Your only option would be to put the light switches at the lamp via pull-cords and the like (though, building codes may have a big problem with this) and reassign the two available wires to always-hot and neutral.
This can be done with smart switches. We are not a shopping site, so it isn't for us to recommend brands. But the general idea is that you re-task your two wires to be always-hot and neutral, so that all sites have power all the time.

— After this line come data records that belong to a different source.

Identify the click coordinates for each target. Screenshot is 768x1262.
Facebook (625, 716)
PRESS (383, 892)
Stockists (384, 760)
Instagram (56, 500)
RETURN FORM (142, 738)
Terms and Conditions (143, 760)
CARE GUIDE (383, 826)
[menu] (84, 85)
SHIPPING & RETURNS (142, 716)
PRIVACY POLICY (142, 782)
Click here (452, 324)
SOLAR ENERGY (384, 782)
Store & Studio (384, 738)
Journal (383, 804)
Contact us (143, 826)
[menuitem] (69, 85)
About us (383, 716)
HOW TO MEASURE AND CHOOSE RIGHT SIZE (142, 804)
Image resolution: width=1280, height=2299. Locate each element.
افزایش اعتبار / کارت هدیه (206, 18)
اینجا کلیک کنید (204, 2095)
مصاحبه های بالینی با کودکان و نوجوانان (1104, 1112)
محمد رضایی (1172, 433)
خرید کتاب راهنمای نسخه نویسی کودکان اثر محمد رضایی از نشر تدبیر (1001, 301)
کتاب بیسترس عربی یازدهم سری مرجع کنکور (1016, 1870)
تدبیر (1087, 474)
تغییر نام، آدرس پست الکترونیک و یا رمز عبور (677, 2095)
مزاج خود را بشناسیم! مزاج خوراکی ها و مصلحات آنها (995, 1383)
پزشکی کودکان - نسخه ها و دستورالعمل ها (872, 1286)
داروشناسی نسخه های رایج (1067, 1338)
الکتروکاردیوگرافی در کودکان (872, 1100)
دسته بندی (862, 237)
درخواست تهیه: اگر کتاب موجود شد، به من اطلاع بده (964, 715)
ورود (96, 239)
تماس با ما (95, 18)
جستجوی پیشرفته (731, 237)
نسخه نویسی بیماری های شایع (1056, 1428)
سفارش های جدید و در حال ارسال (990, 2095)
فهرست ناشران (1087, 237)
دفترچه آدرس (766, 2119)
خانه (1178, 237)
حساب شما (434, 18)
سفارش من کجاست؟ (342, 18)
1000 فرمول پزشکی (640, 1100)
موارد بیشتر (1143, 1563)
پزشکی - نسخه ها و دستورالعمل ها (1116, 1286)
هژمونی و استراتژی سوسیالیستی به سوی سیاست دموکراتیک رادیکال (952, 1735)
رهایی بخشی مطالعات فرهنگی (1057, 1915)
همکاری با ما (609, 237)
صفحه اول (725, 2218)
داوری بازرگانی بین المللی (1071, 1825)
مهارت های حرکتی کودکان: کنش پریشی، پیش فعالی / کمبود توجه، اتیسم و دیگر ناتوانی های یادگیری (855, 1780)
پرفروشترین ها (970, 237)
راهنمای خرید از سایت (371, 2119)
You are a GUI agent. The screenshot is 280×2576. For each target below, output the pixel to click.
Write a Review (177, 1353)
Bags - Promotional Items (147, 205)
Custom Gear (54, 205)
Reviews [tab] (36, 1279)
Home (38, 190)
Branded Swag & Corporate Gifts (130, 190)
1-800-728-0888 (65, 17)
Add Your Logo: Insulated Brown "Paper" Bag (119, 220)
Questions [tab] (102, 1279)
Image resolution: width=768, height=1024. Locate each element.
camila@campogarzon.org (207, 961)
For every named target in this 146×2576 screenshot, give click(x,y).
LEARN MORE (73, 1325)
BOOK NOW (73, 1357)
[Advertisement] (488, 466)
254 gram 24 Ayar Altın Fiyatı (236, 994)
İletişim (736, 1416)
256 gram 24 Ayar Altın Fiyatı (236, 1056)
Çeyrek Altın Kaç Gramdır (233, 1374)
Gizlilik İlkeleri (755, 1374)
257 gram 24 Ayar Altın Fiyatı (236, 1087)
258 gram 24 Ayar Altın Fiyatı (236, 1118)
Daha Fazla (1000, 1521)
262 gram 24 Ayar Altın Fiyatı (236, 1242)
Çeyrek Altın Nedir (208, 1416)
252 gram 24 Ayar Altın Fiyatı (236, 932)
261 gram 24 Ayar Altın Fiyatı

In the switch location goes a smart switch which is able to transmit signals either over the powerline, or via radio (wireless). Inside the lamp, underneath the ceiling rose, goes a partner electronic module to the smart switch. It inputs always-hot and neutral, and listens to the powerline/radio for a "turn on/turn off" command sent from the smart switch. It outputs "switched-hot", which goes the few inches to the lamp proper. The lamp also uses the neutral which is present.
GFCI is a snag
One problem with powerline-transmitting smart switches is they cannot transmit through a GFCI device. You may be tempted to slap up a GFCI+receptacle combo device at the outlet location to satisfy Code and for the genuine safety value it provides. If you do, don't use the LOAD terminals. Pigtail the downward wires and attach only to the LINE terminals. I recommend this very often, but in this case it's to assure the light and switch are on the same side of the GFCI device.
Now if you have a GFCI device (such as a GFCI deadfront or breaker) before the switch that protects this circuit, then the whole works is already on the load side of that GFCI, and switch and light should be able to communicate just fine.